2. DURATION AND TERMINATION
2.1 The Subscription Period shall be deemed to commence on the Subscription Start Date and thereafter shall continue for successive periods of twelve (12) months from the anniversary or subsequent anniversaries of the Subscription Start Date and, subject to any earlier termination as provided for in paragraph 2 herein, shall continue until terminated by Supplier or the Subscriber by giving no less than thirty days’ written notice to the other party prior to the anniversary or subsequent anniversaries of the Subscription Start Date.
2.2 Supplier may suspend or terminate access to the Service without notice if:
(a) any fees, charges or other payment due hereunder are unpaid for more than fourteen days after becoming due;
(b) the Subscriber commits a material breach or default of any term herein and in the case of a breach capable of remedy shall have failed to remedy it within 21 days of receiving notice of it;
(c) the Subscriber (and if the Subscriber is more than one person, any of those persons) is adjudicated bankrupt, enters into liquidation or any arrangement or composition with or assignment for the benefit of its creditors or if a trustee or a receiver or administrator or administrative receiver or receiver and manager is appointed against the whole or any part of its assets or business.
2.3 Expiry or termination of this Agreement shall be without prejudice to the accrued rights and obligations of the parties.
3. PROVISION OF AND ACCESS TO THE SERVICE
3.1 Subject to the terms herein, Supplier shall provide the Subscriber and its User(s) with the Service for the Subscription Period.
3.2 Subscriber shall supply, in respect of each user, their user details as specified on the Order Form or as otherwise requested by Supplier (“User Details”) or other necessary access details where silent authentication is used (“Access Details”). Supplier shall allocate to the Subscriber and its User(s) such passwords and other identifiers as it thinks fit and may alter these from time to time upon reasonable notice being given to the Subscriber.
3.3 Access to the Service will be given as soon as reasonably practical after provision of the User Details or Access Details to Supplier as required by clause 3.2 above. Where incomplete and/or inaccurate User Details or Access Details are provided by Subscriber with the Order Form or by some other agreed means by a date otherwise agreed by Supplier in writing, Supplier shall not be liable for any delay or failure to set up access to the Service for any or all of the Users. Further the Subscription Period shall begin on the Subscription Start Date and Subscriber shall not be entitled to any reduction in the Price or an extension of the Subscription Period as a result of any delayed or limited access to the Service.
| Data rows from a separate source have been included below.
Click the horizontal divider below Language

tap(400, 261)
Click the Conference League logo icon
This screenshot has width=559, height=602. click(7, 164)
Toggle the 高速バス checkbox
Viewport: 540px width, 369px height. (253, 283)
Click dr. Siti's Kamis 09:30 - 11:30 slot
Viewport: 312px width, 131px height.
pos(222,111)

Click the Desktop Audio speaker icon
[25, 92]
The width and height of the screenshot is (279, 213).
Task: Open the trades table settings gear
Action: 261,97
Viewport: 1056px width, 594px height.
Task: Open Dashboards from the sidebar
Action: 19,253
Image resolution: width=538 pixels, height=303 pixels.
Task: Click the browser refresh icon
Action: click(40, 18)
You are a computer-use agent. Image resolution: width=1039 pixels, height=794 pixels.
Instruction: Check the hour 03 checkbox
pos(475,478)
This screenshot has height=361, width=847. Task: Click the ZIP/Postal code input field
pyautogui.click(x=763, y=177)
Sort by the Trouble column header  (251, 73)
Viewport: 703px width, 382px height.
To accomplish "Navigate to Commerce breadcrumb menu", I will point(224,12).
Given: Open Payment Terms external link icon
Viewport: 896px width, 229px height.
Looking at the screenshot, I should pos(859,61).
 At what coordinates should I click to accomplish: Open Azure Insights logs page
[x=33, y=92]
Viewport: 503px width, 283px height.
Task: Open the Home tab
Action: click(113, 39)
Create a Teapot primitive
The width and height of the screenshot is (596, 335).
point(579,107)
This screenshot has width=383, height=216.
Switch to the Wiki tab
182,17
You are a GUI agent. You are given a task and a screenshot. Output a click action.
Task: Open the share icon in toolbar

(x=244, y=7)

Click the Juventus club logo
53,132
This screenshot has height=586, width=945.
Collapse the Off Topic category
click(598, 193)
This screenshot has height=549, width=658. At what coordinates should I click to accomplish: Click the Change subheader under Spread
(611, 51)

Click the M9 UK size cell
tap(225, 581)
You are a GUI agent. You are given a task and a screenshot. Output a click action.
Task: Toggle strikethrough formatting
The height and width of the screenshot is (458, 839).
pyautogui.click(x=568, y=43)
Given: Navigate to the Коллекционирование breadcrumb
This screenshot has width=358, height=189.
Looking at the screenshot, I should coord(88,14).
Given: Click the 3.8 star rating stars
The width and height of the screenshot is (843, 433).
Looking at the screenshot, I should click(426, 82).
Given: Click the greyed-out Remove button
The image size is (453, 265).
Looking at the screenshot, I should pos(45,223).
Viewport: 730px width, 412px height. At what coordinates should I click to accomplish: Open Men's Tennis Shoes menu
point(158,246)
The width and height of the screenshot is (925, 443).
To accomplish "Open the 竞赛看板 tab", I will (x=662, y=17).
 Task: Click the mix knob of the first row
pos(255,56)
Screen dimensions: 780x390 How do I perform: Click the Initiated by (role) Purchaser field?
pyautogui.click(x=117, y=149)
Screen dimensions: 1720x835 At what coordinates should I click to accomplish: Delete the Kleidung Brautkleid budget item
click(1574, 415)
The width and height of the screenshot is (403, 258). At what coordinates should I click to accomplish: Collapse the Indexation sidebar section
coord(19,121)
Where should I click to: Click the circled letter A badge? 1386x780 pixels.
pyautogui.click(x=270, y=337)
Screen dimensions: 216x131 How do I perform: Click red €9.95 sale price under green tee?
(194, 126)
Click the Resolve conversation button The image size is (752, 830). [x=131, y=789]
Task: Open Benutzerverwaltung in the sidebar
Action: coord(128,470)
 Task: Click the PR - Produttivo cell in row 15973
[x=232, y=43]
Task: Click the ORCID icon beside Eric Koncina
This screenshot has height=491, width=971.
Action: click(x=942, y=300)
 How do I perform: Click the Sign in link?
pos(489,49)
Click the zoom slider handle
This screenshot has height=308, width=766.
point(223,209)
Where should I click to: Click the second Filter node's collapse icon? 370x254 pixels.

3.4 All rights to access and use the Service granted to Subscriber or restrictions imposed on Subscriber shall be exercisable or observed (as the case may be) by Users. It shall be the responsibility of Subscriber to ensure that Users act in accordance with such requirements.
3.5 Any password is issued for the authorised use of the Subscriber or its User(s) only and is not transferable, and shall be kept strictly confidential. Subscriber is solely responsible for maintaining security of the Service passwords. Subscriber is also responsible for all access to and use of the Service by Subscriber's personnel or by means of Subscriber's equipment or the Service passwords, whether or not Subscriber has knowledge of or authorises such access and use. The Subscriber agrees to:
(a) notify Supplier of any changes relating to its User(s) as soon as possible. Liability arising from breach of this clause shall be maintained until such notification has been received by Supplier;
(b) indemnify Supplier against any use of User Details or Access Details in breach of these Terms and Conditions (unless prior written consent of Supplier is obtained), including use by a third party where the Subscriber or its User(s) has allowed or facilitated access to any Content, Third Party Data or other data, however so received, in conjunction with the subscription to the Service.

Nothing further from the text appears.